ANONYMOUS LETTER TO MR. BOONE IN LONDON (JUNE 24, 1720)1
I am now to acquaint you that very lately we have had a very wicked and barbarous plott of the designe of the negroes rising with a designe to destroy all the white people in the country and then to take the town [Charles Town] in full body but it pleased God it was discovered and many of them taken prisoners and some burnt some hang’d and some banish’d.

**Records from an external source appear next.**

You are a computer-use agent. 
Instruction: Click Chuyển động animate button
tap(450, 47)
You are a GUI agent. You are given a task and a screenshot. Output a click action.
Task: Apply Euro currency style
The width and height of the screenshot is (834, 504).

I think it proper for you to tell Mr. Percivall at home that his slaves was the principal rogues and ’tis my opinion his only way will be to sell them out singly or else I am doubtful his interest in slaves will come to little for want of strict management, [since] work does not agree with them. 14 of them are now at the Savanna towne and sent for white and Indians and will be executed as soon as they come down[.] [T]hey thought to gett to [St.] Augustine and would have got a creek fellow to have been their pylott but the Savanna garrison tooke the negroes up half starved and the Creeke Indians would not join them or be their pylott.
1 Anonymous Letter to Mr. Boone in London (June 24, 1720). In Herbert Aptheker, Negro Slave Revolts, 50th anniversary ed. (New York: International Publishers, 1993), p. 175. From the Public Records of South Carolina, vol. 8, pp. 24-27.